Action item: Range to output from the entries below: the line containing "You are a computer-use agent. The image" through the line containing "Given: Click the 9/1". Set it down exactly, ends included, nothing else.

Records from a data collection
|---|

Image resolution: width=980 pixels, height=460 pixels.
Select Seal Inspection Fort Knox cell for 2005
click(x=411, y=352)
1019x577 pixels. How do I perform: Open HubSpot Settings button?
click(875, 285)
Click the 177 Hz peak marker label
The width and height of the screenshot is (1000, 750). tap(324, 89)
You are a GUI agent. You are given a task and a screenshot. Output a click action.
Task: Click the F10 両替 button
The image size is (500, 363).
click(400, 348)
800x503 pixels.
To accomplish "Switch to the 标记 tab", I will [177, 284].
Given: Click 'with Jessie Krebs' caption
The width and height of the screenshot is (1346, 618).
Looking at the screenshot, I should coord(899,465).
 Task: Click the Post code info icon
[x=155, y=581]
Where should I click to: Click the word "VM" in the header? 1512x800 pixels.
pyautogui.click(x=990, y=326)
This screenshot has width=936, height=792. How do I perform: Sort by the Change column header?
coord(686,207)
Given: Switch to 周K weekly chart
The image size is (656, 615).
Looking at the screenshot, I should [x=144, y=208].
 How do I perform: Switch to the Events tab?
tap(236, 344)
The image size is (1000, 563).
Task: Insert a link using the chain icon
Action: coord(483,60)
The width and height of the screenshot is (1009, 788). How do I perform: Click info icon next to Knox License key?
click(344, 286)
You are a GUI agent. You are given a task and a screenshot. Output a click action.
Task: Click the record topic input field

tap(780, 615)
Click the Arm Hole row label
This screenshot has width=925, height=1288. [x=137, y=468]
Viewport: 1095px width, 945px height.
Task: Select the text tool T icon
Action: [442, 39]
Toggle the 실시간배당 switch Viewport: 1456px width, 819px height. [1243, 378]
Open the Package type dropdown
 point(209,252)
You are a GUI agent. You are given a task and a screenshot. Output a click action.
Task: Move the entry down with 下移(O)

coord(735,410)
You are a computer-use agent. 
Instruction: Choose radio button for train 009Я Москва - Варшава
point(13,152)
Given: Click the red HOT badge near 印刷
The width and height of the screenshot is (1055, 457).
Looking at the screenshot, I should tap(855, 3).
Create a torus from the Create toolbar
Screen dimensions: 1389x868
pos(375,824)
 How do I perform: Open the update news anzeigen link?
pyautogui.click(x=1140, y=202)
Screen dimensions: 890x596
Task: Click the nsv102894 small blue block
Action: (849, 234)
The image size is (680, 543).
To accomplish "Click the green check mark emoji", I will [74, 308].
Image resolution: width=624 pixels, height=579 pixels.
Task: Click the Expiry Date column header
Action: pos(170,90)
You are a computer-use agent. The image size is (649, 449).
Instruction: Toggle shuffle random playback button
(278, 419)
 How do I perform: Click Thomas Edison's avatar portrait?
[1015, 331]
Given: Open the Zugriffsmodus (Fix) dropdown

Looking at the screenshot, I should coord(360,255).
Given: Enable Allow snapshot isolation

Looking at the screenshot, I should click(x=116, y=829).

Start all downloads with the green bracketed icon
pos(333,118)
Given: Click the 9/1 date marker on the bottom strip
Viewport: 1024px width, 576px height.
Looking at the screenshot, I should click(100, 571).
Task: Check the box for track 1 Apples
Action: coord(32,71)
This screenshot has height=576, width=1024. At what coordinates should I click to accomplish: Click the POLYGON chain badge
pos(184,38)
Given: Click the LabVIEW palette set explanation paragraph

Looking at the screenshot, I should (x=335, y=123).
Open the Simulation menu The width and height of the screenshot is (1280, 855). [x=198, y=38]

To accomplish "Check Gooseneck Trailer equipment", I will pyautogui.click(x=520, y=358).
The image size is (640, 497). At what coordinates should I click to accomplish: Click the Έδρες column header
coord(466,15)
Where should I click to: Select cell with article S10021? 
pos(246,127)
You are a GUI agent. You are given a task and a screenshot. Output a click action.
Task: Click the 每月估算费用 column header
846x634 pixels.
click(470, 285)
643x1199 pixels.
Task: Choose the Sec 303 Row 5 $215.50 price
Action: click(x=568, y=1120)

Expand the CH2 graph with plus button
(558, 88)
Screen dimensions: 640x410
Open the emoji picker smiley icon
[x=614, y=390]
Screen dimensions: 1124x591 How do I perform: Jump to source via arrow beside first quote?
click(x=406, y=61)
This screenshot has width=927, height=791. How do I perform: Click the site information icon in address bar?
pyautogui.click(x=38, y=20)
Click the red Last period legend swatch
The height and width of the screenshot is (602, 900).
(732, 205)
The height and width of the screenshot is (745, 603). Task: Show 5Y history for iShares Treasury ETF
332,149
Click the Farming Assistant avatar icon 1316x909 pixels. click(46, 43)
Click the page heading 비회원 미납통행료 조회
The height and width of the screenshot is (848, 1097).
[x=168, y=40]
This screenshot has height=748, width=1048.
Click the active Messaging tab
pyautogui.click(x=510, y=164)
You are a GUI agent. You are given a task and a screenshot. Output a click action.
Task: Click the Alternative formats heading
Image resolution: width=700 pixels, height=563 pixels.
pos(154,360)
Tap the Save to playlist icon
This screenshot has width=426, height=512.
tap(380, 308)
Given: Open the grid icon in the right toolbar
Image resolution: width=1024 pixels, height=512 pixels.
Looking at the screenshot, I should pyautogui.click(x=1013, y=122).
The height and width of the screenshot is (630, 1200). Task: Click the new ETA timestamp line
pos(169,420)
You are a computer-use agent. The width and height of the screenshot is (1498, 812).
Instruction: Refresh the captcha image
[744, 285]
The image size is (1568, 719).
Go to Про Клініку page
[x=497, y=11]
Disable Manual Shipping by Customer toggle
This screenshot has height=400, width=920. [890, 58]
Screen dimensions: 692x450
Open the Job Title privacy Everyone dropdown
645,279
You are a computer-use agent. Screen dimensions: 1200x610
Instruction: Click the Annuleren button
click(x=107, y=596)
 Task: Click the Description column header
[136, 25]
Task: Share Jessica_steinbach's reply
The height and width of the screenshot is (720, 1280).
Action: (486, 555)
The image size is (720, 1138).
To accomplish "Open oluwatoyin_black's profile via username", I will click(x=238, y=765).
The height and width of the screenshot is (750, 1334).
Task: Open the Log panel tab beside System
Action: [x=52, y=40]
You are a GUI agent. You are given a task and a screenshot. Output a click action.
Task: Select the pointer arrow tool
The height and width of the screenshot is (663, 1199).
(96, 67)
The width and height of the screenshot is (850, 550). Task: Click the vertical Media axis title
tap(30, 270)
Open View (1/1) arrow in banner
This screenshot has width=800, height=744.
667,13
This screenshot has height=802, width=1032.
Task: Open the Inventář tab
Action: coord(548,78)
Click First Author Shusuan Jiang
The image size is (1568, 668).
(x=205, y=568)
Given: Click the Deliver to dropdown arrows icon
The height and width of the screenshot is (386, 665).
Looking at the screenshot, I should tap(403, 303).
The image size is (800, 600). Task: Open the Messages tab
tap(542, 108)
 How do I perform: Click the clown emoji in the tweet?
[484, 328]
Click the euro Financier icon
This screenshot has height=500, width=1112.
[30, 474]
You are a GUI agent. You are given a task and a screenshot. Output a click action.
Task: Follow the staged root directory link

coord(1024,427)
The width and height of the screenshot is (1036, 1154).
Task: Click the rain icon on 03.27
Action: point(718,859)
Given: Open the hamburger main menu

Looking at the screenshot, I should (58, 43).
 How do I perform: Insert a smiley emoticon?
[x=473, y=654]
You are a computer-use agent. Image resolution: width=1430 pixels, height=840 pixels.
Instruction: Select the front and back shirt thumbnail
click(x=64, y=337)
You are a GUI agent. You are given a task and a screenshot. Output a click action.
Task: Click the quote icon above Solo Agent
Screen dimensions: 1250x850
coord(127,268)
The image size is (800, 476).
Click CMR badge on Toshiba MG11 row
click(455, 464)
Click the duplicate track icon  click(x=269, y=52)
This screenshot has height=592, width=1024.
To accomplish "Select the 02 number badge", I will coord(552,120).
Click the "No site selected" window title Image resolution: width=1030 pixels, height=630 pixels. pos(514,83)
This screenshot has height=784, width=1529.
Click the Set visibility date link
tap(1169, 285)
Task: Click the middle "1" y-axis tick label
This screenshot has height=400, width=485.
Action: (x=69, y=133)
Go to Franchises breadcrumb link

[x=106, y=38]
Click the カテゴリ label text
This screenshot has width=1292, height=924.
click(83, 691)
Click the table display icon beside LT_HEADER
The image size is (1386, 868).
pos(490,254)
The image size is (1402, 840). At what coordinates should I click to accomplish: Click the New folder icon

|---|

Final answer:
You are a computer-use agent. The image size is (649, 449).
Instruction: Toggle shuffle random playback button
(278, 419)
 How do I perform: Click Thomas Edison's avatar portrait?
[1015, 331]
Given: Open the Zugriffsmodus (Fix) dropdown

Looking at the screenshot, I should coord(360,255).
Given: Enable Allow snapshot isolation

Looking at the screenshot, I should click(x=116, y=829).

Start all downloads with the green bracketed icon
pos(333,118)
Given: Click the 9/1 date marker on the bottom strip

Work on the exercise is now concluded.